A Medicolegal Analysis of Worker Appeals for Fibromyalgia as a Compensable Condition Following Workplace Soft-tissue Injury.
– Source: Journal of Rheumatology, January 15, 2013
By M.A. Fitzcharles, P.A. Ste-Marie and Y. Shir
OBJECTIVE: Workplace injuries may be implicated in the causation of fibromyalgia (FM), hence linking FM to compensation. We examined the appeals by workers directed to an appeals tribunal for causation of FM following soft-tissue injury sustained in the workplace.
METHODS: One hundred fifty tribunal decisions relevant to FM were examined using a predetermined protocol. New-onset FM was appealed in 123, and aggravation of preexisting FM in 15.

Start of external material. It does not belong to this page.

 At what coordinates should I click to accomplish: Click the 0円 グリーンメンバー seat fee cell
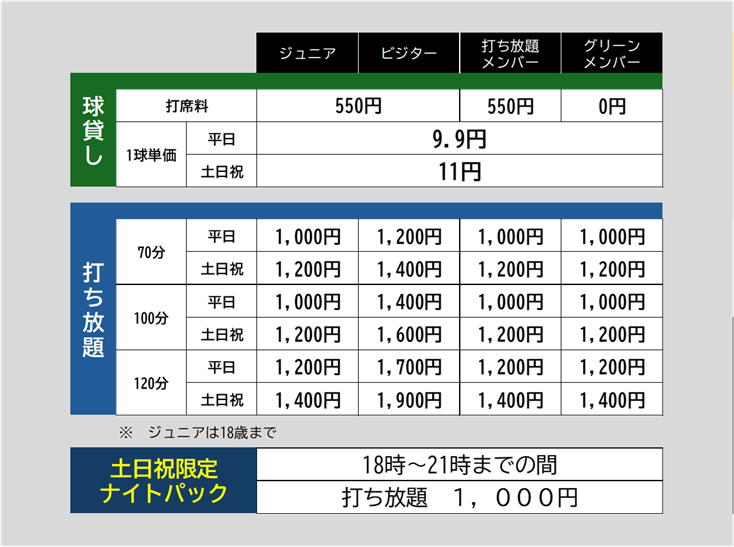point(611,106)
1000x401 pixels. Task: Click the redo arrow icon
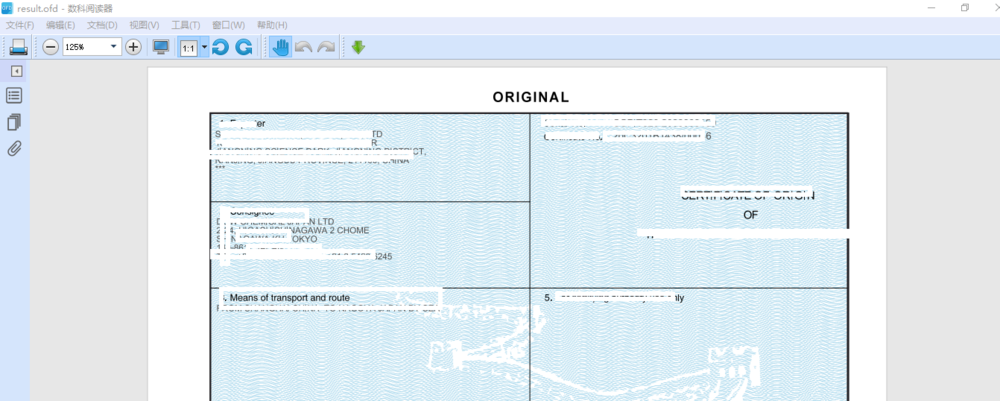point(326,47)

RESULTS: All injuries were of a soft-tissue type, without persistent physical findings to explain continued symptoms.
The tribunal accepted 67% of appeals for aggravation of FM, and 59% for new-onset FM.
Time from injury to FM diagnosis was 4.3 ± 4.1 years, with 6.3 ± 2.8 physicians cited for each worker, and with previous health status not reported for 26%.
Injuries were a single event in 68%, with location in low back for 44%, and shoulder/upper limb in 40%.
The FM diagnosis was based on a rheumatologist report in 74%.
CONCLUSION: Over half of appeals for aggravation or causation of FM following a work-related soft-tissue injury were accepted by the tribunal, with importance ascribed to a rheumatologist diagnosis. Concerns are raised regarding lengthy duration from injury to diagnosis, claimants' high healthcare use, and neglect of mention of previous health status. The attribution of causation of FM to a soft-tissue workplace traumatic event is contentious and requires further examination.
Source: Journal of Rheumatology, January 15, 2013. By M.A. Fitzcharles, P.A. Ste-Marie and Y. Shir. From the Division of Rheumatology, McGill University Health Centre; Alan Edwards Pain Management Unit, McGill University Health Centre; and the Faculty of Law, Université de Montréal, Montreal, Quebec, Canada.